■ **What needs to be done**
Rewrite the rows, starting at the first one and ending at the line that contains "coord(812,149)", putting "pen" in place of "pencil" and changing nothing else. Omit the pictures.

■ **Data in this exercise**

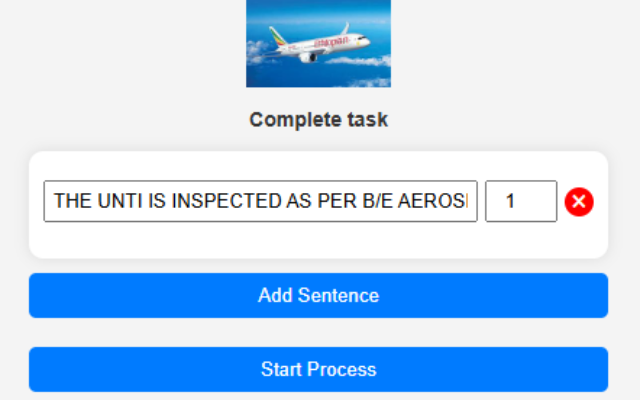This screenshot has width=640, height=400.
Task: Select the numeric input containing 1
Action: (520, 201)
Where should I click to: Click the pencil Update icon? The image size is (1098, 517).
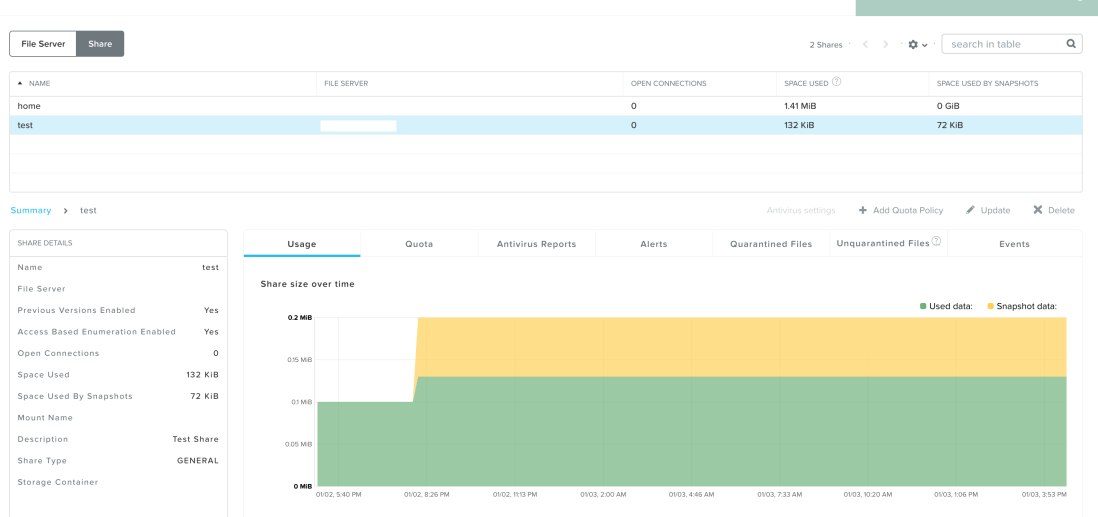coord(970,210)
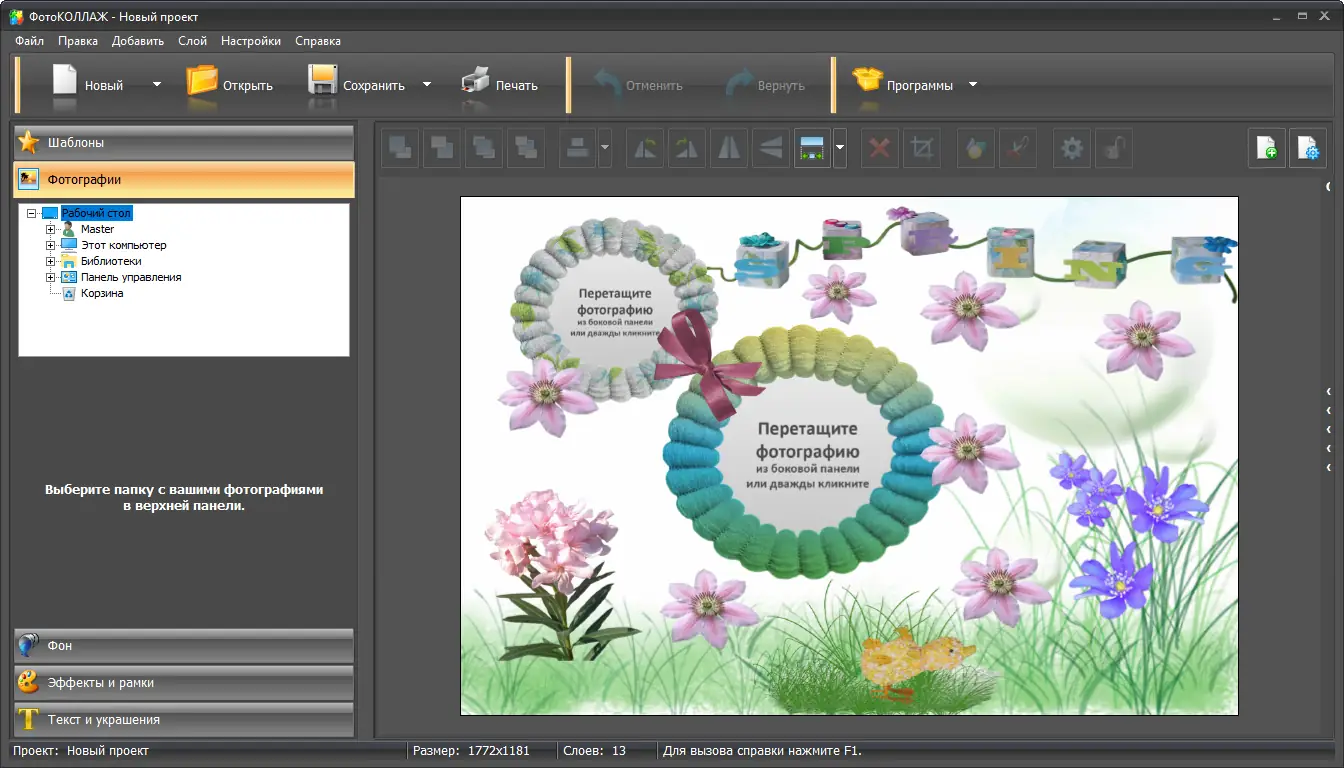Click the fit-to-width stretch icon
The width and height of the screenshot is (1344, 768).
coord(812,149)
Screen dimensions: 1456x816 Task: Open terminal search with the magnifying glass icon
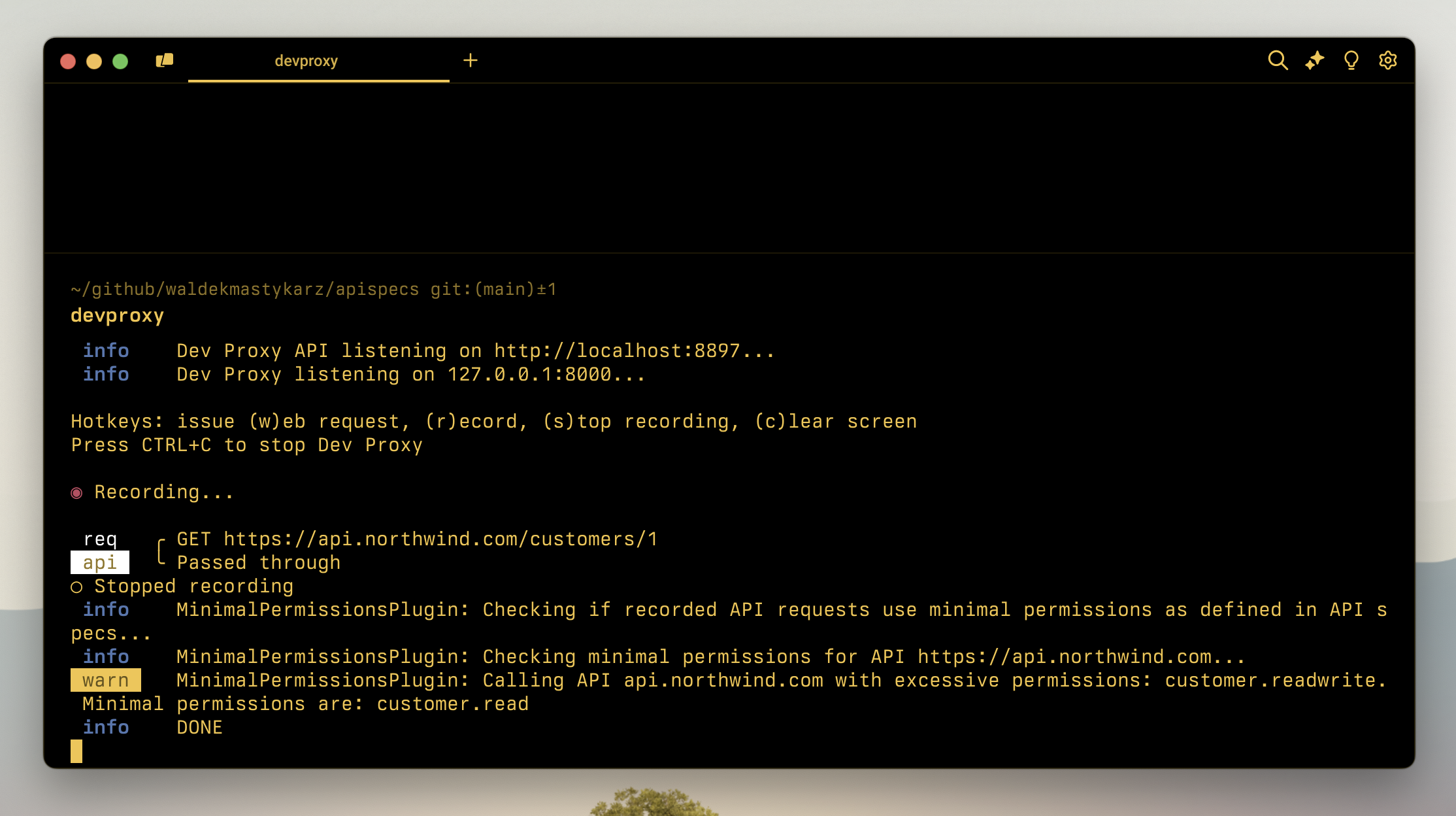pyautogui.click(x=1279, y=60)
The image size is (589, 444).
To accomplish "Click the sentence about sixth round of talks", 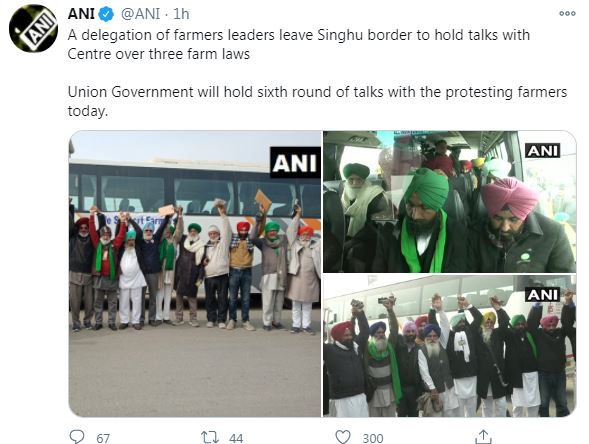I will point(317,101).

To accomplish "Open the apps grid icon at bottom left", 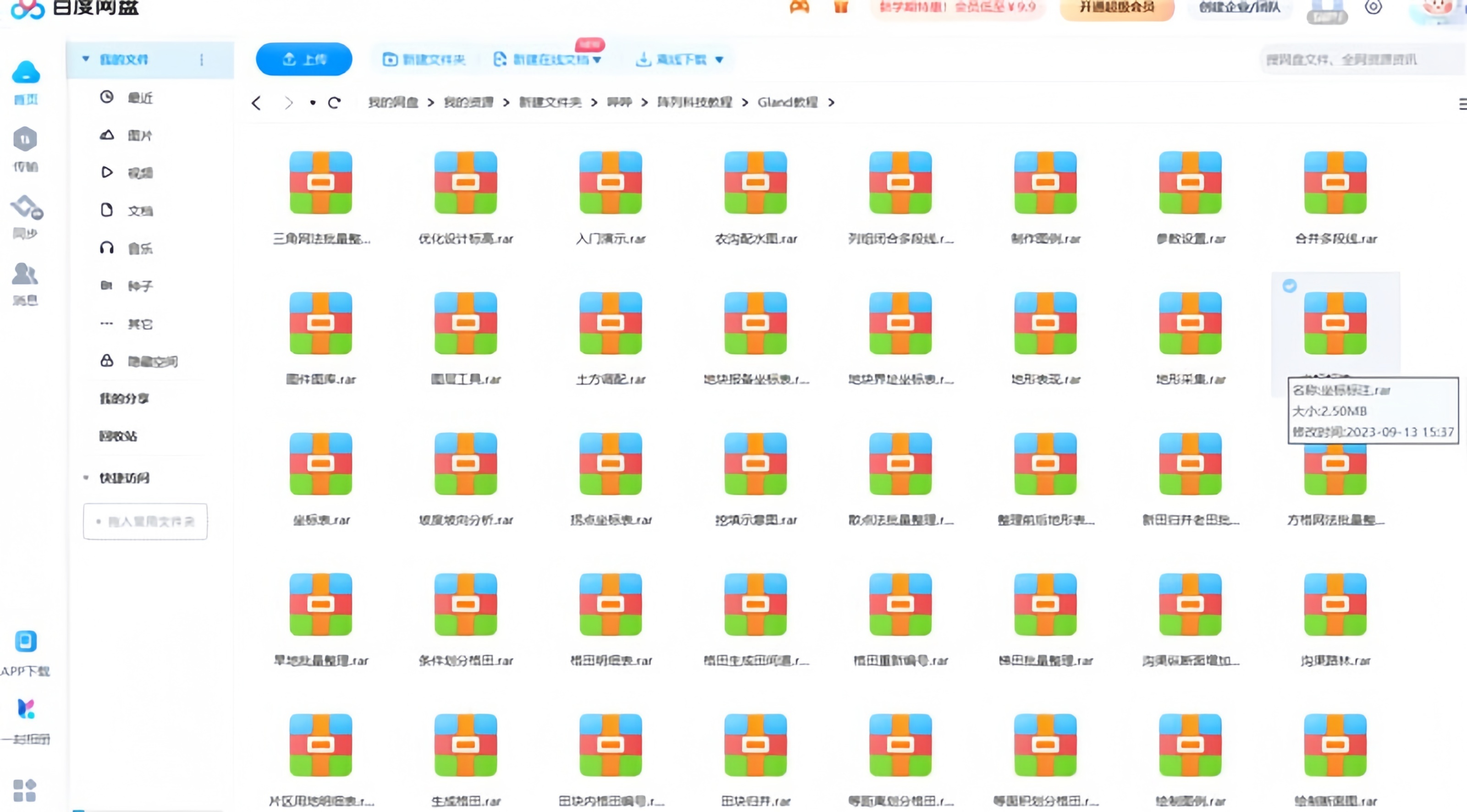I will [x=24, y=790].
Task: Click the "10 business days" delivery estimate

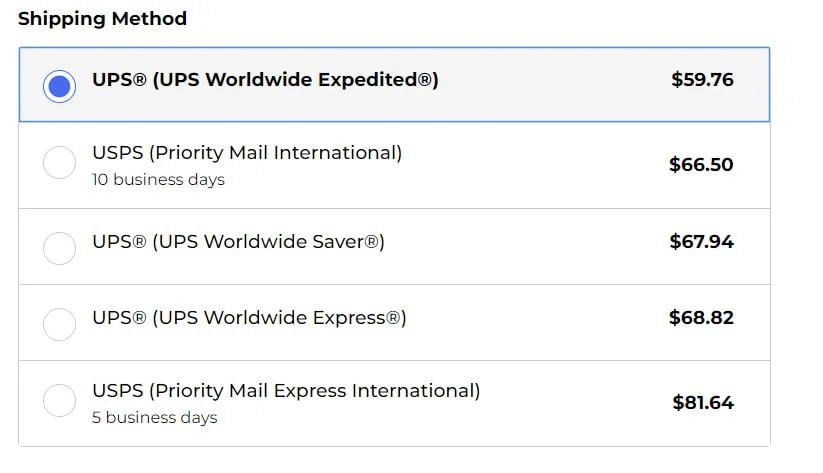Action: click(158, 180)
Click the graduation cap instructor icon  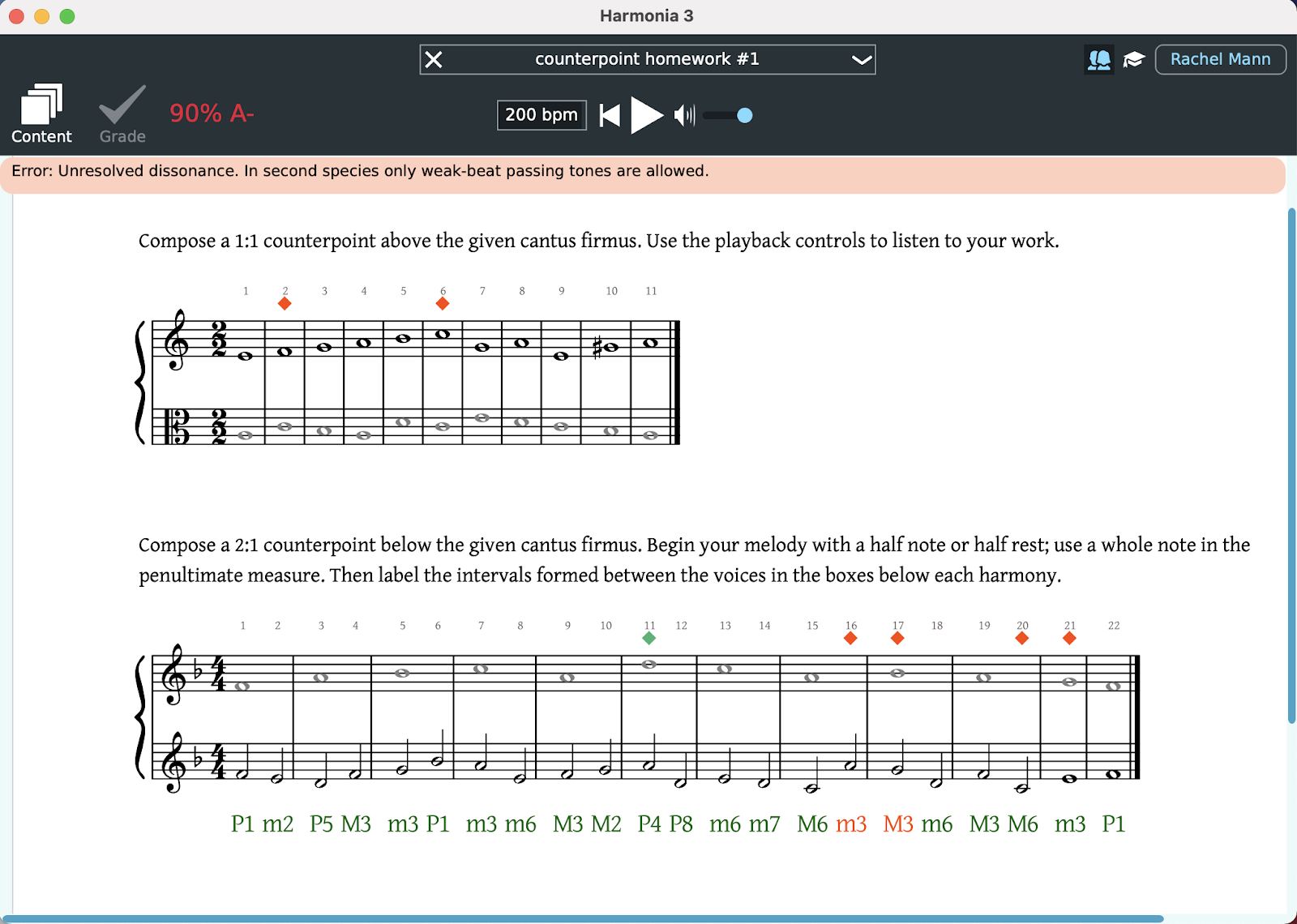point(1133,59)
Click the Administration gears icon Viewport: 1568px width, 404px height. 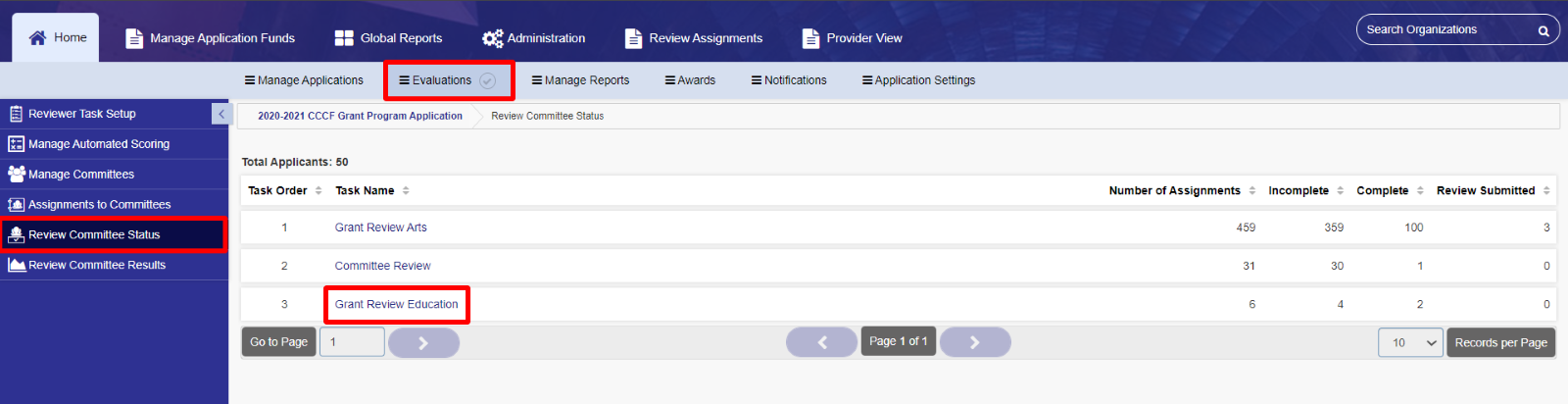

■ **The solution**
This screenshot has width=640, height=400.
Task: Select the numeric input containing 1
Action: (520, 201)
Where should I click to: Click the pen Update icon? The image size is (1098, 517).
coord(970,210)
Click the fit-to-width stretch icon
The width and height of the screenshot is (1344, 768).
coord(812,149)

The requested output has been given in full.